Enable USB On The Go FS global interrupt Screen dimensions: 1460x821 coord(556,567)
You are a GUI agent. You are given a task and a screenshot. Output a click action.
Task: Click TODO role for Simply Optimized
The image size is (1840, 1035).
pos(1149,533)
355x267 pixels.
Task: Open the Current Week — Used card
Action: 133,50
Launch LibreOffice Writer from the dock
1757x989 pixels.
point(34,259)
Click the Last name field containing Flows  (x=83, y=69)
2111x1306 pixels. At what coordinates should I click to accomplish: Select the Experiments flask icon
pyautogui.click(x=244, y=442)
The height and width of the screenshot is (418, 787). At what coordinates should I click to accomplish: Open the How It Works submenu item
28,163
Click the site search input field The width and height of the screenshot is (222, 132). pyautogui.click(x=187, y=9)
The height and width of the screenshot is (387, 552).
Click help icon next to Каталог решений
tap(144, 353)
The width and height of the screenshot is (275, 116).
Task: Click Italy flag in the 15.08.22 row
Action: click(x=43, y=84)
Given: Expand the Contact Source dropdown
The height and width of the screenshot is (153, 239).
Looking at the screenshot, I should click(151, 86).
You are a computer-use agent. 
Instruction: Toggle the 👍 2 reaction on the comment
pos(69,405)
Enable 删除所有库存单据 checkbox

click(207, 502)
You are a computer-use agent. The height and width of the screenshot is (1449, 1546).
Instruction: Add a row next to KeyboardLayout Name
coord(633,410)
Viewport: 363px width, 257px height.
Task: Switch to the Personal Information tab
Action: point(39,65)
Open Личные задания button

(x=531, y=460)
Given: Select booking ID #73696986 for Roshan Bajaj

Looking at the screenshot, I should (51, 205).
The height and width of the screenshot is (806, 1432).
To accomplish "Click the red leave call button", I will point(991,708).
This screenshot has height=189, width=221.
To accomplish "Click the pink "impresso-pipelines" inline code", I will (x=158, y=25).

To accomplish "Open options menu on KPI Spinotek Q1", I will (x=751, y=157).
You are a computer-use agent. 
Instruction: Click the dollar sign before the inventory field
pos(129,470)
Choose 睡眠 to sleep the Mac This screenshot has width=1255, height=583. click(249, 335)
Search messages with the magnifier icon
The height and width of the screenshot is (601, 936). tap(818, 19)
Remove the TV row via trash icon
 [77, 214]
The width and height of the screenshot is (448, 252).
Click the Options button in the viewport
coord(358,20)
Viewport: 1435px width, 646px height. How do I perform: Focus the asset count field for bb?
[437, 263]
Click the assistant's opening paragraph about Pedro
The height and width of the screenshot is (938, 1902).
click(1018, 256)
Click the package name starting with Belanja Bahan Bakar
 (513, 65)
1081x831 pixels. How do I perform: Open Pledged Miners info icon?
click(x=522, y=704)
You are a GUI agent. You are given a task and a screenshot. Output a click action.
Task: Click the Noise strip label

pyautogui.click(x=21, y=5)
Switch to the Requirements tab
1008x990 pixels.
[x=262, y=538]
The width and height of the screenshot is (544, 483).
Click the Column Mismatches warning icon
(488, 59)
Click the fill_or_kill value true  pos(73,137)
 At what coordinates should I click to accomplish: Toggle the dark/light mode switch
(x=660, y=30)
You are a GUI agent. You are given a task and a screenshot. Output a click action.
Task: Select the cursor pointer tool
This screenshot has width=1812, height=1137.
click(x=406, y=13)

—————

EXERCISE BRIEF:
Reproduce the section of the material that begins with the line containing "The width and height of the screenshot is (544, 483)." and ends with the line containing "(x=660, y=30)", swapping "warning icon" for "alert icon" and leaving everything else unchanged.

COMPLETED EXERCISE:
The width and height of the screenshot is (544, 483).
Click the Column Mismatches alert icon
(488, 59)
Click the fill_or_kill value true  pos(73,137)
 At what coordinates should I click to accomplish: Toggle the dark/light mode switch
(x=660, y=30)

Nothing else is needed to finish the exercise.